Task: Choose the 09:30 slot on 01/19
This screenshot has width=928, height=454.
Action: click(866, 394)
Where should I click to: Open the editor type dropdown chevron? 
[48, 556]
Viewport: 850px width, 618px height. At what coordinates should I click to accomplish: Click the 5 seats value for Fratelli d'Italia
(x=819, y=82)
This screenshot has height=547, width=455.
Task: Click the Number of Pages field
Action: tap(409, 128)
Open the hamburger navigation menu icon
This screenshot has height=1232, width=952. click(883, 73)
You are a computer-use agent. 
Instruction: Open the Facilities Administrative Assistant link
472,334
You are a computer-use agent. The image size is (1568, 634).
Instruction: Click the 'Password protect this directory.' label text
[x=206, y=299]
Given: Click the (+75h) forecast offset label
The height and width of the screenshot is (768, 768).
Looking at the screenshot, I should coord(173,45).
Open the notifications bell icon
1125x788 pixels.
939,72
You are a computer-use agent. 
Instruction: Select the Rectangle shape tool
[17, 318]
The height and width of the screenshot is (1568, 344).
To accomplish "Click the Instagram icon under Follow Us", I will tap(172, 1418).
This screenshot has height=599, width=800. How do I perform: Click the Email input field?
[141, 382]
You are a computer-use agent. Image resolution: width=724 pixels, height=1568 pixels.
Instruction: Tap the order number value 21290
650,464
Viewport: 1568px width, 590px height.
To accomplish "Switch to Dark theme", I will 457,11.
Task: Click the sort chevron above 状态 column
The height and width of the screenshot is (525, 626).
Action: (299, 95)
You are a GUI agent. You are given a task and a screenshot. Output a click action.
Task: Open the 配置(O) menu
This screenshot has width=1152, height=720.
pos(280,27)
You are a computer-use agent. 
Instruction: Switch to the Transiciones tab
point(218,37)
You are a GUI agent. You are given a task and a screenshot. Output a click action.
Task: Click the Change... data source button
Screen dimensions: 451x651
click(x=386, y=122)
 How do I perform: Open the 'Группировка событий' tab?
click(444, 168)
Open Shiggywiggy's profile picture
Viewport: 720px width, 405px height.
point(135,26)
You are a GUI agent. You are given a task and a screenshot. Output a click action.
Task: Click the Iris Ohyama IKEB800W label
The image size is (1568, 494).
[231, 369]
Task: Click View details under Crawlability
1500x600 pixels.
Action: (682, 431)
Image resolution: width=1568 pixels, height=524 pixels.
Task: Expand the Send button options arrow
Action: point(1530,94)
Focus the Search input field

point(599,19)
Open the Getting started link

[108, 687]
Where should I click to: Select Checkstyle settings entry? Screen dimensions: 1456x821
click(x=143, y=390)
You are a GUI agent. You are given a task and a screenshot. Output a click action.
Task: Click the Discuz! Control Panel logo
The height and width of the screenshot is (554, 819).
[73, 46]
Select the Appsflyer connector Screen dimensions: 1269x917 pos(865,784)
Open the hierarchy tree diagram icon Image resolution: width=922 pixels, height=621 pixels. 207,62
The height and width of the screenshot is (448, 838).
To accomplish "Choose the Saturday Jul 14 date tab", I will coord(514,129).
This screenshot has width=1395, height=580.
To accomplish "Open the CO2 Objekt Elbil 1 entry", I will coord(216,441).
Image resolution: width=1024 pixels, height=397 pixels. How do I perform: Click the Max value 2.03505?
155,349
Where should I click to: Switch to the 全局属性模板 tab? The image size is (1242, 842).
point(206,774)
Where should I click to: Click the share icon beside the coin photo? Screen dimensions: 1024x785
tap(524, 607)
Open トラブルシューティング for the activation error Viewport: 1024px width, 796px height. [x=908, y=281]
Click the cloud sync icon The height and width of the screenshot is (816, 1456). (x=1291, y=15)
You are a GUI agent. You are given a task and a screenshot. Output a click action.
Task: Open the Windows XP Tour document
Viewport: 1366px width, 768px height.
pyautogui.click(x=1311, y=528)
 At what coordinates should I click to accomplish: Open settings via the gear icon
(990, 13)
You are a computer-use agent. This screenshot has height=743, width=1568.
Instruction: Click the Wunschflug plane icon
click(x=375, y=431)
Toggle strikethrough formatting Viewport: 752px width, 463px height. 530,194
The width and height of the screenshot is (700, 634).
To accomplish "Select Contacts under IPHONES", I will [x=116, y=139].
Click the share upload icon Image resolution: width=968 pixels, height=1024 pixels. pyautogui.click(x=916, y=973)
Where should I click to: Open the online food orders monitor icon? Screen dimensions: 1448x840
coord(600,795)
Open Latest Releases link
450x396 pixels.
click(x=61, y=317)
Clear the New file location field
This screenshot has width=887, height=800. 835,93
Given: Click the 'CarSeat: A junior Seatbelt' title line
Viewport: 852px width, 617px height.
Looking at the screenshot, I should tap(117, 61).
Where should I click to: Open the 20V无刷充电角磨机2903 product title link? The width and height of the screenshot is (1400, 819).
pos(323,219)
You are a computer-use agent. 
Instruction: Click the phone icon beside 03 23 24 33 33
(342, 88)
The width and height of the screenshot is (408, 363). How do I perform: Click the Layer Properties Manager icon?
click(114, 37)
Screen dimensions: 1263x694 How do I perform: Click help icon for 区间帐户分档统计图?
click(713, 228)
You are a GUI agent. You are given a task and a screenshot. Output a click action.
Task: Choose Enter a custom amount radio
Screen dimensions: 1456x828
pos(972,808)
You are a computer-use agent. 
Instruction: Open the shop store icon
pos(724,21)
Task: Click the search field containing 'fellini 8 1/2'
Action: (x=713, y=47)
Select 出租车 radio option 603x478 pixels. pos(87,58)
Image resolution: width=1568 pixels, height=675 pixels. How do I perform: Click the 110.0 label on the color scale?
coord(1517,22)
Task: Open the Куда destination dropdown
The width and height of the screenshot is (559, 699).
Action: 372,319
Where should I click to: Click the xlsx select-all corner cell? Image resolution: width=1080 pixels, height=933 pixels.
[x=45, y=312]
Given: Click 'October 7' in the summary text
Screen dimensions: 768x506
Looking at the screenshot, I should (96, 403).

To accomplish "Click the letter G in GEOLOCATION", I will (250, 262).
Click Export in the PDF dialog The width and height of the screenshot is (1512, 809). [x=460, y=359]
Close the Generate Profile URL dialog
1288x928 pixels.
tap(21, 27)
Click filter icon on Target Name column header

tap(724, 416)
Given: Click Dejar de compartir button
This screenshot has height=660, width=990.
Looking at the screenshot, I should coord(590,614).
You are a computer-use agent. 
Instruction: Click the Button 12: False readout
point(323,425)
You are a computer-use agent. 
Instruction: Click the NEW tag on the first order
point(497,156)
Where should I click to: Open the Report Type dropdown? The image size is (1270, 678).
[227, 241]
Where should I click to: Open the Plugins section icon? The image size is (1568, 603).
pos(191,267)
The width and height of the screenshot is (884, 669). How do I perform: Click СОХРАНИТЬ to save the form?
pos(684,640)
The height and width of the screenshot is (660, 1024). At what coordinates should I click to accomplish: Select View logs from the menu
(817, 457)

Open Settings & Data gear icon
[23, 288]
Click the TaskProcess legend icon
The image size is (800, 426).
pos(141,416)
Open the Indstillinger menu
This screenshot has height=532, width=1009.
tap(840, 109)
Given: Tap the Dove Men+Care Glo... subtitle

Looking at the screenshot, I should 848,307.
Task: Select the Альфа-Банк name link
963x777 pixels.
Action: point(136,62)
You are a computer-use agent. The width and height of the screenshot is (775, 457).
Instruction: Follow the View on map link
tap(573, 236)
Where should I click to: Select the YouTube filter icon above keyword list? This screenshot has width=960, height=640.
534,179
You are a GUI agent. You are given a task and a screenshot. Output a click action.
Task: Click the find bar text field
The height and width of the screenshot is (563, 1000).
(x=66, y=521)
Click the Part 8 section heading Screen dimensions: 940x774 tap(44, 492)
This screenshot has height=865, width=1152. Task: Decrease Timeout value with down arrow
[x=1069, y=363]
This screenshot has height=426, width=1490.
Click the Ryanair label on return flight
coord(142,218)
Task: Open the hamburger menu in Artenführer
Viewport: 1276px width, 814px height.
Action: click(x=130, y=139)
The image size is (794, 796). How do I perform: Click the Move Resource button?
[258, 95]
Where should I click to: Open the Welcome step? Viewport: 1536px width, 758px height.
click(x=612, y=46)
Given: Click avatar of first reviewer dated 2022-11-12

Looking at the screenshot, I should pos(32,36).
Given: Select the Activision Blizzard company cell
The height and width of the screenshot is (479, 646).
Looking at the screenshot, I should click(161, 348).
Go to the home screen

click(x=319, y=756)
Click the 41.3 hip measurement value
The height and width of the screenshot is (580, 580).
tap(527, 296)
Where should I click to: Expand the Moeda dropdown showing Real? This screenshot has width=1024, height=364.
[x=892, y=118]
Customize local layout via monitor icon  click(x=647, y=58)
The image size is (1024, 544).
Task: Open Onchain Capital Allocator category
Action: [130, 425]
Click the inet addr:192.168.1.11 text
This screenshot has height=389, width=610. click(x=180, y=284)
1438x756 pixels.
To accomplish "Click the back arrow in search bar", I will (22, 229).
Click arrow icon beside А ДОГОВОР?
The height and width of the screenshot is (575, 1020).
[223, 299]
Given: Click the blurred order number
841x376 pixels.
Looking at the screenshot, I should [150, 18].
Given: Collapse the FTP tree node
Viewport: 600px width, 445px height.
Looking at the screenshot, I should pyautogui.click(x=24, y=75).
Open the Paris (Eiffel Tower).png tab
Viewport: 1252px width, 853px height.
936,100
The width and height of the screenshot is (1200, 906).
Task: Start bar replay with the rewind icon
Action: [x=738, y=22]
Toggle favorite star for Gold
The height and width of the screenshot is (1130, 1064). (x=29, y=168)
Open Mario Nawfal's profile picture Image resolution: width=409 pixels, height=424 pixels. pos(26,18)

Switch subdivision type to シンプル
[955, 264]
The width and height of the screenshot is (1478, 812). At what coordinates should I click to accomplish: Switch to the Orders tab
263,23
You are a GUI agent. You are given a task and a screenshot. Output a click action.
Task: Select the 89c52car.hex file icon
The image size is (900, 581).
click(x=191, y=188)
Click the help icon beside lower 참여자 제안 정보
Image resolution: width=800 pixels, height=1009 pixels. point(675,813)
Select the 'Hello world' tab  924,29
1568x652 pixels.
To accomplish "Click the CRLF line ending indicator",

-----

> [Exercise objective]:
Word for word, repeat the lines from the one holding "Click the help icon beside lower 참여자 제안 정보" through the last line of the entries, both included.

> [Solution for this exercise]:
Click the help icon beside lower 참여자 제안 정보
Image resolution: width=800 pixels, height=1009 pixels. point(675,813)
Select the 'Hello world' tab  924,29
1568x652 pixels.
To accomplish "Click the CRLF line ending indicator",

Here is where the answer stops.